● Document section
══════════
Search This Blog

Friday, November 21, 2008

Did African-Americans’ Yes Vote on 8 Repudiate King’s Dream?

A nation will be as strong as its laws are wise. America’s legal system, without credible dispute, was founded on a biblically based system of law. That foundation has served to help make America one of the greatest nations in the history of the world. Americans are as wealthy, healthy, generous, strong, educated, compassionate, and, yes, tolerant as any people who have ever walked the face of the earth. Central to producing such a great nation has been a normative structured family of two people, one male and one female, given the task of raising each succeeding generation. As a nation, this has been the Judeo-Christian family value by which we have prospered.

Admittedly, America, the place where every person is said to possess the rights of life, liberty, and the pursuit of happiness, has not always lived up to its lofty aspirations. As an African-American, Langston Hughes spoke for many of his brothers and sisters when he said, “America was never America to me.” But praise God that because of the brave efforts of many Americans of diverse ethnic backgrounds, the terrible legacy of overt institutionalized racism has been dying a slow death for many years now. The testament to this cultural transformation is November 4th 2008, when Americans of all stripes elected the first African-American President.

Yet on the same night when African-Americans danced in the streets all across America, celebrating the mortal blow delivered to institutionalized discrimination, many homosexuals accused them of being a principal party in institutionalizing another form of discrimination. Gay activist Wayne Besen wrote, "There is something particularly galling and repugnant about people who have felt the sting of discrimination, turn around and step on another minority. What happened at the ballot box feels like a personal betrayal and the hijacking of history." He poignantly added, “Let's not pretend that the repudiation of Martin Luther King Jr's dream by African American voters did not hurt more than, say, rejection by white evangelicals. It did.” While I can empathize with his deep disappointment and even anguish, my response to his rationale is, wow! The basis of his charge is that on the same night many African Americans voted overwhelmingly for Obama, 70% of them voted yes for a traditional one man one woman definition of marriage in California. African Americans were the key voting block responsible for the passage of prop 8.
══════════
● Supplied data

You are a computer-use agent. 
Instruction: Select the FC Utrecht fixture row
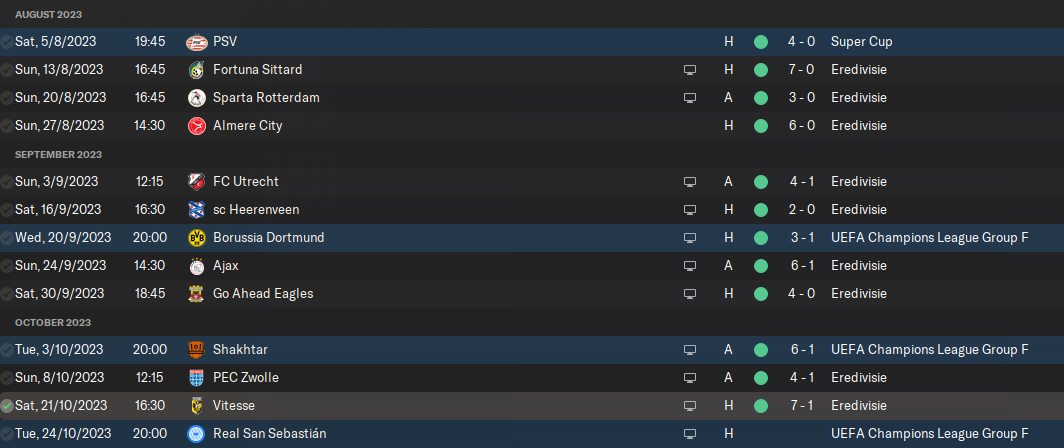click(x=532, y=182)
══════════
● Exercises
- 1) Answer these about the post on African-American voters and Prop 8:
(a) Which date does the post call the testament to America's cultural transformation?
(b) Whose words "America was never America to me" does the post quote?
(c) What percentage of African Americans does the post say voted yes on the definition of marriage in California?
- 2) Please continue the post on African-American voters and Prop 8 from its last sentence.
The data placed after the text was drawn from a different source.

● Answers for the tasks
- 1)
(a) November 4th 2008.
(b) Langston Hughes.
(c) 70%.

- 2)
Besen deduced that African Americans voted to “take away a gay person's right to marry primarily based on a book -- the Bible.” He also believed that the less educated a person was (regardless of their ethnicity) the more apt they would be to vote yes on 8. I actually agree in part with his analysis as to why African Americans voted yes on 8. The secularization of our education system by the Left makes it so that the more education a person receives, the more secular their value system is likely to become. I am not advocating that people stop going to school. I am noting how radically Left our educational system has moved from the Christian foundation of nearly all of our Ivy League schools and our collective education system. For example, no on 8 proponents used an expensive TV ad campaign to persuade voters that they didn’t have an agenda to introduce a homosexual lifestyle in our schools. The catch is that, at least in part, the campaign was paid for with a million dollar donation from the California Teachers Association. Why? They realize what everyone knows—that people just don’t wake up thinking there is no difference between having a mother and a father and being raised by two intimately involved women or two romantically engaged men. You have to undergo a substantial amount of re-education to believe that. Besen openly admitted that the future strategy for same sex marriage advocates must involve re-educating people to embrace a secular worldview rather than a Judeo-Christian one. So I agree with Besen that the Bible played a key role in informing the decision for many African Americans to vote yes on 8. There is a much higher church attendance among African Americans as a group than other ethnic groups in the US, and, therefore, African Americans are much more inclined to embrace a biblical definition of marriage instead of a secular one. Read Besen’s article “Proposition 8 and Race” particularly his “solutions to ponder” section.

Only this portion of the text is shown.